In [None]:


import argparse
import logging
import re

import apache_beam as beam
from apache_beam.io import ReadFromText
from apache_beam.io import WriteToText
from apache_beam.metrics import Metrics
from apache_beam.options.pipeline_options import PipelineOptions
from apache_beam.options.pipeline_options import SetupOptions
from apache_beam.testing.util import assert_that
from apache_beam.testing.util import equal_to


class FilterTextFn(beam.DoFn):
  """A DoFn that filters for a specific key based on a regular expression."""
  def __init__(self, pattern):

    beam.DoFn.__init__(self)
    self.pattern = pattern
    self.matched_words = Metrics.counter(self.__class__, 'matched_words')
    self.umatched_words = Metrics.counter(self.__class__, 'umatched_words')
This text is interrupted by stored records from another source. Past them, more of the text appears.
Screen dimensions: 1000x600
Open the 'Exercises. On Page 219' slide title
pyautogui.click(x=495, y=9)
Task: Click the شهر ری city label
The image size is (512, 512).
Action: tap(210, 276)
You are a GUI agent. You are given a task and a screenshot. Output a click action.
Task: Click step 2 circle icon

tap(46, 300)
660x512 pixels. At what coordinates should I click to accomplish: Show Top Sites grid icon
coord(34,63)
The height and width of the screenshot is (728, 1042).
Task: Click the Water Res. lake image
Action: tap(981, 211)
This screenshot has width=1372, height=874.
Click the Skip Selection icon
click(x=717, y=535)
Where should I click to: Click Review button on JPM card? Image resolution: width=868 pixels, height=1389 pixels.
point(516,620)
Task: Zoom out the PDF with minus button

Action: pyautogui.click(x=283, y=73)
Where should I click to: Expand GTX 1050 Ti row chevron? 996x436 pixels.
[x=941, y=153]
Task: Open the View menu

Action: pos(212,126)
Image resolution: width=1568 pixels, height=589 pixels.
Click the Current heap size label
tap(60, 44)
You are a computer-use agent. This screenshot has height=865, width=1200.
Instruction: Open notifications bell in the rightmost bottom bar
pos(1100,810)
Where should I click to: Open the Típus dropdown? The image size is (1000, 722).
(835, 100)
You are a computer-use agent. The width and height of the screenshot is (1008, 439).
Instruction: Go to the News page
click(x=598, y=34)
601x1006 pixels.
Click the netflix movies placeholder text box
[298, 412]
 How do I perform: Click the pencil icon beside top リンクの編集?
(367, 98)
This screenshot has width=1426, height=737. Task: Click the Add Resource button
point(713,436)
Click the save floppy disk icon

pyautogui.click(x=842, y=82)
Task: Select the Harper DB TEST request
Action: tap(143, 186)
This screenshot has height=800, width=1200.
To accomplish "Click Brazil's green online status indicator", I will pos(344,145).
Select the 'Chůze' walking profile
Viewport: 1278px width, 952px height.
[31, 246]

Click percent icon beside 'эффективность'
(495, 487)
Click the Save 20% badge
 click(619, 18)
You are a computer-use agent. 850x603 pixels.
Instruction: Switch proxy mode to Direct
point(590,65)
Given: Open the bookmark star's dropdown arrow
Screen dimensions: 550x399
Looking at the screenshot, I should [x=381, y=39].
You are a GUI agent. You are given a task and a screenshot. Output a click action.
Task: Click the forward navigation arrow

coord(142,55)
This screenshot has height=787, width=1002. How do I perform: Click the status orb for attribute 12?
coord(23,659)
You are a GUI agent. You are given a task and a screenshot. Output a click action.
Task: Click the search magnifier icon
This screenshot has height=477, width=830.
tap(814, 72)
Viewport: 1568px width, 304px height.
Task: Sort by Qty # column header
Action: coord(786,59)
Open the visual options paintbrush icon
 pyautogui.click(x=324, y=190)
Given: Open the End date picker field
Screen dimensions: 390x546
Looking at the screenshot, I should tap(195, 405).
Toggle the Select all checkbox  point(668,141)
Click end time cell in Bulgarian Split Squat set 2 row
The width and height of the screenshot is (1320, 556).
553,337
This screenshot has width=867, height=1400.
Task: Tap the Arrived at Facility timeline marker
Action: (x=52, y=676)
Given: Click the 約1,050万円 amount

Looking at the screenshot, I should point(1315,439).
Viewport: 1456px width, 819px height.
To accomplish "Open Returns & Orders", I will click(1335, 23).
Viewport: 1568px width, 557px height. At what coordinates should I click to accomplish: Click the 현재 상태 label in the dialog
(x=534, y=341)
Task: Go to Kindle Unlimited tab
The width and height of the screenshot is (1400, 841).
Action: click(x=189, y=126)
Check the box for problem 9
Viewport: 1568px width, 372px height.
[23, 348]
  def process(self, element):
    word, _ = element
    if re.match(self.pattern, word):
      logging.info('Matched %s', word) #logging is from global scope
      self.matched_words.inc()
      yield element
    else:
      logging.debug('Did not match %s', word)
      self.umatched_words.inc()

#define a PTransform class
class CountWords(beam.PTransform):
  """A transform to count the occurrences of each word.

  A PTransform that converts a PCollection containing lines of text into a
  PCollection of (word, count) tuples.
  """
  def expand(self, pcoll):
    def count_ones(word_ones):
      (word, ones) = word_ones
      return (word, sum(ones))

    return (
        pcoll
        | 'split' >> (
            beam.FlatMap(
                lambda x: re.findall(r'[A-Za-z\']+', x)).with_output_types(str))
        | 'pair_with_one' >> beam.Map(lambda x: (x, 1))
        #instead of using beam.CombineByKey use use two step with GroupByKey + MAp
        | 'group' >> beam.GroupByKey()
        | 'count' >> beam.Map(count_ones))


def run(argv=None, save_main_session=True):
  """Runs the debugging wordcount pipeline."""

  parser = argparse.ArgumentParser()
  parser.add_argument(
      '--input',
      dest='input',
      default='gs://dataflow-samples/shakespeare/kinglear.txt',
      help='Input file to process.')
  parser.add_argument(
      '--output',
      dest='output',
      required=True,
      help='Output file to write results to.')
  known_args, pipeline_args = parser.parse_known_args(argv)

  pipeline_options = PipelineOptions(pipeline_args)
  pipeline_options.view_as(SetupOptions).save_main_session = save_main_session
  with beam.Pipeline(options=pipeline_options) as p:

    filtered_words = (
        p | 'read' >> ReadFromText(known_args.input)
        | CountWords()
        | 'FilterText' >> beam.ParDo(FilterTextFn('Flourish|stomach')))

    assert_that(filtered_words, equal_to([('Flourish', 3), ('stomach', 1)]))

    def format_result(word_count):
      (word, count) = word_count
      return '%s: %s' % (word, count)

    output = (
        filtered_words
        | 'format' >> beam.Map(format_result)
        | 'write' >> WriteToText(known_args.output))


if __name__ == '__main__':
  #reference abount logging with logging.basicConfig() interface: https://docs.python.org/3/howto/logging.html#basic-logging-tutorial
  logging.getLogger().setLevel(logging.INFO)
  run()

In [3]:
#we can reference to global object as long as we do not assign new value to it
a = 1

def print_a():
    a = a + 1 #you can not assign new value to variable which
    print(a)
print_a()
print(a)

UnboundLocalError: local variable 'a' referenced before assignment

**Summary note on wordcount_logging**
- we use logging package to log processing data.
- logger.setLevel(LOG_LEVEL) to decide which event to log
- we can also add our log message with logging.info(message) or logging.warning()